## Work task:
Go through the listing and write out each line exactly.

## Source records:

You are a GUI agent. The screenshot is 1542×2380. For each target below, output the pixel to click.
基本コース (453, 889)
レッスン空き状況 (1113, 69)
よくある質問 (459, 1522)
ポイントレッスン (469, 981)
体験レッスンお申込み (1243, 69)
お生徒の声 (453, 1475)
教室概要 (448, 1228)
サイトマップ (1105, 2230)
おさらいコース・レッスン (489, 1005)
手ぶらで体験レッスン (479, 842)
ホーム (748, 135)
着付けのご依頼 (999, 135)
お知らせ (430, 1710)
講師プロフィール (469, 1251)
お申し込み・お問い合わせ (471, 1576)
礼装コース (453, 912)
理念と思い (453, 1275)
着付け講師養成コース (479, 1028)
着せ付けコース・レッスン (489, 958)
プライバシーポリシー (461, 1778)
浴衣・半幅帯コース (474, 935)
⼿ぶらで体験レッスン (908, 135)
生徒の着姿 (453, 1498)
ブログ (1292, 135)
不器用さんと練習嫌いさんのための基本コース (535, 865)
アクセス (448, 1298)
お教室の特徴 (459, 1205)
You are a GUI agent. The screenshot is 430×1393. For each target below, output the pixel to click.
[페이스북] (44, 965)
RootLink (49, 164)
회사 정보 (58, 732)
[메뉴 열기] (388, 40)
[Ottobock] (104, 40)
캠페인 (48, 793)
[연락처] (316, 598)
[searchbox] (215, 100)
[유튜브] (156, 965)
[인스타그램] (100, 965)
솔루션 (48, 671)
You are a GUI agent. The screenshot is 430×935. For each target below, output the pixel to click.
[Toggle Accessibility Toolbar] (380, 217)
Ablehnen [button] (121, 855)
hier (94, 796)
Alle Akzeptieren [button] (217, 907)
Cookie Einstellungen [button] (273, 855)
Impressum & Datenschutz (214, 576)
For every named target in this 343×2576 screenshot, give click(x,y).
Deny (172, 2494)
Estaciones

## Response to the task:
You are a GUI agent. The screenshot is 1542×2380. For each target below, output the pixel to click.
基本コース (453, 889)
レッスン空き状況 (1113, 69)
よくある質問 (459, 1522)
ポイントレッスン (469, 981)
体験レッスンお申込み (1243, 69)
お生徒の声 (453, 1475)
教室概要 (448, 1228)
サイトマップ (1105, 2230)
おさらいコース・レッスン (489, 1005)
手ぶらで体験レッスン (479, 842)
ホーム (748, 135)
着付けのご依頼 (999, 135)
お知らせ (430, 1710)
講師プロフィール (469, 1251)
お申し込み・お問い合わせ (471, 1576)
礼装コース (453, 912)
理念と思い (453, 1275)
着付け講師養成コース (479, 1028)
着せ付けコース・レッスン (489, 958)
プライバシーポリシー (461, 1778)
浴衣・半幅帯コース (474, 935)
⼿ぶらで体験レッスン (908, 135)
生徒の着姿 (453, 1498)
ブログ (1292, 135)
不器用さんと練習嫌いさんのための基本コース (535, 865)
アクセス (448, 1298)
お教室の特徴 (459, 1205)
You are a GUI agent. The screenshot is 430×1393. For each target below, output the pixel to click.
[페이스북] (44, 965)
RootLink (49, 164)
회사 정보 (58, 732)
[메뉴 열기] (388, 40)
[Ottobock] (104, 40)
캠페인 (48, 793)
[연락처] (316, 598)
[searchbox] (215, 100)
[유튜브] (156, 965)
[인스타그램] (100, 965)
솔루션 (48, 671)
You are a GUI agent. The screenshot is 430×935. For each target below, output the pixel to click.
[Toggle Accessibility Toolbar] (380, 217)
Ablehnen [button] (121, 855)
hier (94, 796)
Alle Akzeptieren [button] (217, 907)
Cookie Einstellungen [button] (273, 855)
Impressum & Datenschutz (214, 576)
For every named target in this 343×2576 screenshot, give click(x,y).
Deny (172, 2494)
Estaciones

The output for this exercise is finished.